Prerequisites- This article assumes an intermediate level understanding of Docker and Django based application development.
Docker has revolutionized software development and has proven to be the nucleus of new-age development practices like CI-CD, distributed development, and collaboration.
Still, there isn’t any popular consensus on what are good docker development principles. Dockerfiles written for Java or Scala don’t directly translate to Python(we will explore this).
This article discusses an opinionated, production-ready Docker setup for Django applications which can be used in docker-compose file(also given below) or with Kubernetes. Our requirement further extends for containers to be scaled up and down without any side effects.
If you need the code without going into the reasoning, a sample Django repo with Docker setup is available for download on Github, here.
So without any further ado, below is our Dockerfile.
# Dockerfile for Django Applications
# Section 1- Base Image
FROM python:3.8-slim
# Section 2- Python Interpreter Flags
ENV PYTHONUNBUFFERED 1
ENV PYTHONDONTWRITEBYTECODE 1
# Section 3- Compiler and OS libraries
RUN apt-get update \
&& apt-get install -y --no-install-recommends build-essential libpq-dev \
&& rm -rf /var/lib/apt/lists/*
# Section 4- Project libraries and User Creation
COPY requirements.txt /tmp/requirements.txt
RUN pip install --no-cache-dir -r /tmp/requirements.txt \
&& rm -rf /tmp/requirements.txt \
&& useradd -U app_user \
&& install -d -m 0755 -o app_user -g app_user /app/static
# Section 5- Code and User Setup
WORKDIR /app
USER app_user:app_user
COPY --chown=app_user:app_user . .
RUN chmod +x docker/*.sh
# Section 6- Docker Run Checks and Configurations
ENTRYPOINT [ "docker/entrypoint.sh" ]
CMD [ "docker/start.sh", "server" ]
Before going into each section of the above Dockerfile and entrypoint.sh
and start.sh
mentioned in it, let’s discuss specifications of test Django application for which we are writing Docker setup:
- Celery is used for background tasks, with Redis as the celery backend.

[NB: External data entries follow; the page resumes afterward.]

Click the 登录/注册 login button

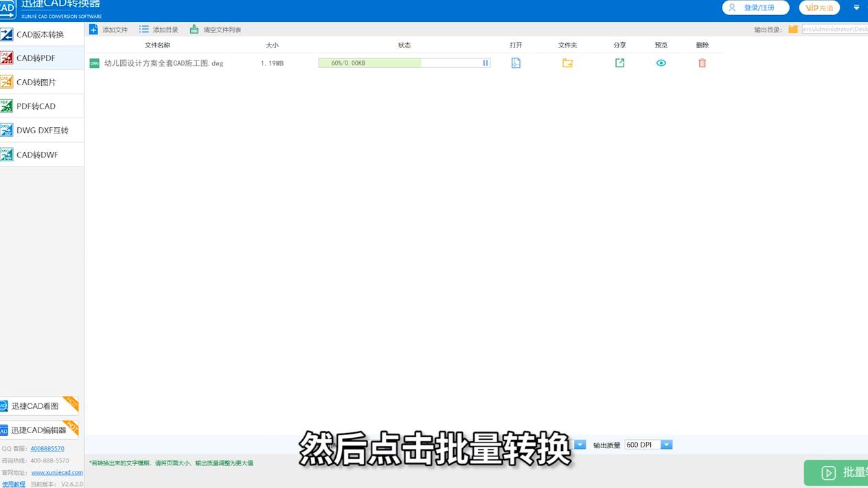point(755,8)
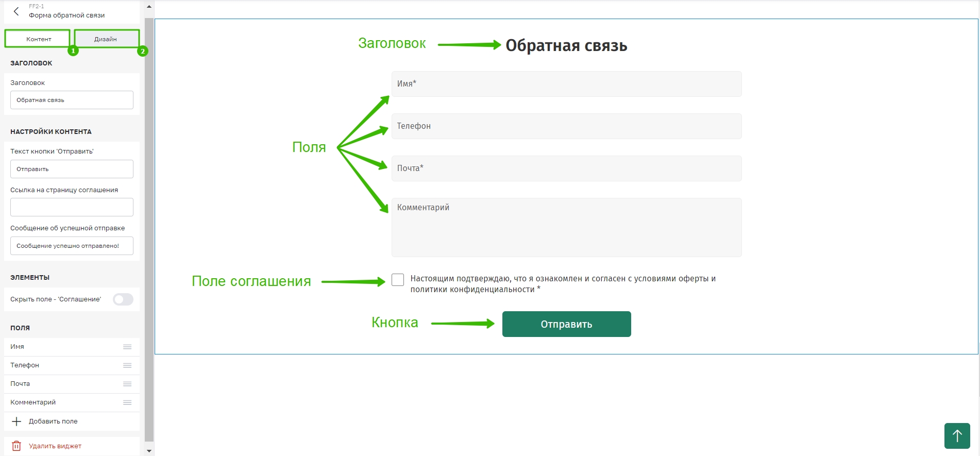Click the drag handle for the Имя field
980x456 pixels.
(x=127, y=347)
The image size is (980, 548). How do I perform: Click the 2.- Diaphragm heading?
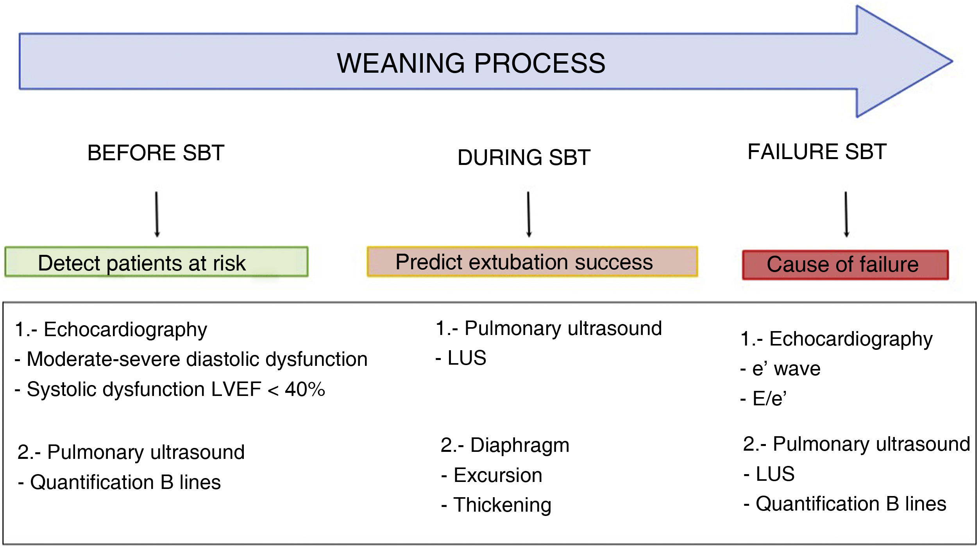click(505, 445)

- Celery beat is used for cron jobs, to schedule periodic tasks.
- Flower is used for background tasks monitoring.
- We are using PostgreSQL as our Database.

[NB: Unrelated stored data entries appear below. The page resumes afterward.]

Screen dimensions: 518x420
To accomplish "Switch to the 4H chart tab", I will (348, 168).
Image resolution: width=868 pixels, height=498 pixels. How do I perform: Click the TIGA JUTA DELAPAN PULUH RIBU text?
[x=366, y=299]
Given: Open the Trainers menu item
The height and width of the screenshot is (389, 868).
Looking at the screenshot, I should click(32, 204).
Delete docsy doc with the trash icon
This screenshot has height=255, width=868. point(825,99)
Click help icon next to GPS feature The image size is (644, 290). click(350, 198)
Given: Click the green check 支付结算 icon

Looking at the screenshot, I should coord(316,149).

Let’s explore each section of our Dockerfile:
Section 1- Base Image
FROM python:3.8-slim
We have selected python:3.8-slim
as the base image. While choosing a base image key consideration is its size, as a bigger base image results in a bigger docker image size. Developers prefer alpine
flavor due to its small size and for languages such as Java or Scala, in most cases, it is the right way to go. Alpine is a minimal Docker image based on Alpine Linux.
But for Python applications, many requisite libraries are not supported by alpine
flavor out of the box. It means you would end up downloading dependencies on alpine
flavor which will result in bigger image size. This also means, greater image build time and application incompatibility. The slim flavor sit’s between alpine
and full version and hits the sweet spot in terms of size and compatibility.
At present, the Python community has started recognizing this issue, and you will find many articles like this which discuss this issue in detail.
Section 2- Python Interpreter Flags
ENV PYTHONUNBUFFERED 1
ENV PYTHONDONTWRITEBYTECODE 1
We have set two flags PYTHONUNBUFFERED
and PYTHONDONTWRITEBYTECODE
to non-empty values to modify the behavior of the Python interpreter.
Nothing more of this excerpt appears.